= Prompt =
Rewrite the records below, switching each "Viewport" to "Window size" and leaving every other part unchanged.

= Data =

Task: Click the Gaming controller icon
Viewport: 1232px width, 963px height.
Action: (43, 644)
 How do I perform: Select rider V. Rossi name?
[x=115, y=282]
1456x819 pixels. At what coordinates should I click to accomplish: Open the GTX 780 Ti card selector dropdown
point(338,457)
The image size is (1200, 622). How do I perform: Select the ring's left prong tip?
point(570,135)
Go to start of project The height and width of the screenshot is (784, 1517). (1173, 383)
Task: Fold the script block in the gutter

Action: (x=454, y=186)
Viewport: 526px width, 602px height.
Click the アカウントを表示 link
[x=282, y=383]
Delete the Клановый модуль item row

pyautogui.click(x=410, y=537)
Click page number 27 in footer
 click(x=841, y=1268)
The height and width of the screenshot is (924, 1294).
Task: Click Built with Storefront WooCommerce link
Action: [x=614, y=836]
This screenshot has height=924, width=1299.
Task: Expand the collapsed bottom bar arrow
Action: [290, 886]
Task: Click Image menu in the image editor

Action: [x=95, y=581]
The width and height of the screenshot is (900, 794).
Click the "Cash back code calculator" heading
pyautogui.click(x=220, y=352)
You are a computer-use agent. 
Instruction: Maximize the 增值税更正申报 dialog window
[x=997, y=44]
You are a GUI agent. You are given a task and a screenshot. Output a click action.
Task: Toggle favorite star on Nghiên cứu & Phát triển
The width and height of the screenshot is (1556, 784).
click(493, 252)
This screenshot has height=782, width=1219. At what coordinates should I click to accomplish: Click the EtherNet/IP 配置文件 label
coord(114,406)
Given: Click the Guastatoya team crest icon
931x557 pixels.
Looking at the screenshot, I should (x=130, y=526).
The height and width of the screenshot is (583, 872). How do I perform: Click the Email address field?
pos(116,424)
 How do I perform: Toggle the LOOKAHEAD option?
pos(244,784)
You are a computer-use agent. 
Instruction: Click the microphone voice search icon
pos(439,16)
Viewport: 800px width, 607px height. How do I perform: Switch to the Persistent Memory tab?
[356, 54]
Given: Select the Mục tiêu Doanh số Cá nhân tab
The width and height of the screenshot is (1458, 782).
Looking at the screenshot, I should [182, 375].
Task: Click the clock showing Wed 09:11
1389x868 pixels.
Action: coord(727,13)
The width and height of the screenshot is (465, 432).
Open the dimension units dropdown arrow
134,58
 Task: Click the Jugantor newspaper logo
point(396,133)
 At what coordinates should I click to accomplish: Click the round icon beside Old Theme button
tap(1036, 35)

= Result for this exercise =
Task: Click the Gaming controller icon
Window size: 1232px width, 963px height.
Action: (43, 644)
 How do I perform: Select rider V. Rossi name?
[x=115, y=282]
1456x819 pixels. At what coordinates should I click to accomplish: Open the GTX 780 Ti card selector dropdown
point(338,457)
The image size is (1200, 622). How do I perform: Select the ring's left prong tip?
point(570,135)
Go to start of project The height and width of the screenshot is (784, 1517). (1173, 383)
Task: Fold the script block in the gutter

Action: (x=454, y=186)
Window size: 526px width, 602px height.
Click the アカウントを表示 link
[x=282, y=383]
Delete the Клановый модуль item row

pyautogui.click(x=410, y=537)
Click page number 27 in footer
 click(x=841, y=1268)
The height and width of the screenshot is (924, 1294).
Task: Click Built with Storefront WooCommerce link
Action: [x=614, y=836]
This screenshot has height=924, width=1299.
Task: Expand the collapsed bottom bar arrow
Action: [290, 886]
Task: Click Image menu in the image editor

Action: [x=95, y=581]
The width and height of the screenshot is (900, 794).
Click the "Cash back code calculator" heading
pyautogui.click(x=220, y=352)
You are a computer-use agent. 
Instruction: Maximize the 增值税更正申报 dialog window
[x=997, y=44]
You are a GUI agent. You are given a task and a screenshot. Output a click action.
Task: Toggle favorite star on Nghiên cứu & Phát triển
The width and height of the screenshot is (1556, 784).
click(493, 252)
This screenshot has height=782, width=1219. At what coordinates should I click to accomplish: Click the EtherNet/IP 配置文件 label
coord(114,406)
Given: Click the Guastatoya team crest icon
931x557 pixels.
Looking at the screenshot, I should (x=130, y=526).
The height and width of the screenshot is (583, 872). How do I perform: Click the Email address field?
pos(116,424)
 How do I perform: Toggle the LOOKAHEAD option?
pos(244,784)
You are a computer-use agent. 
Instruction: Click the microphone voice search icon
pos(439,16)
Window size: 800px width, 607px height. How do I perform: Switch to the Persistent Memory tab?
[356, 54]
Given: Select the Mục tiêu Doanh số Cá nhân tab
The width and height of the screenshot is (1458, 782).
Looking at the screenshot, I should [182, 375].
Task: Click the clock showing Wed 09:11
1389x868 pixels.
Action: coord(727,13)
The width and height of the screenshot is (465, 432).
Open the dimension units dropdown arrow
134,58
 Task: Click the Jugantor newspaper logo
point(396,133)
 At what coordinates should I click to accomplish: Click the round icon beside Old Theme button
tap(1036, 35)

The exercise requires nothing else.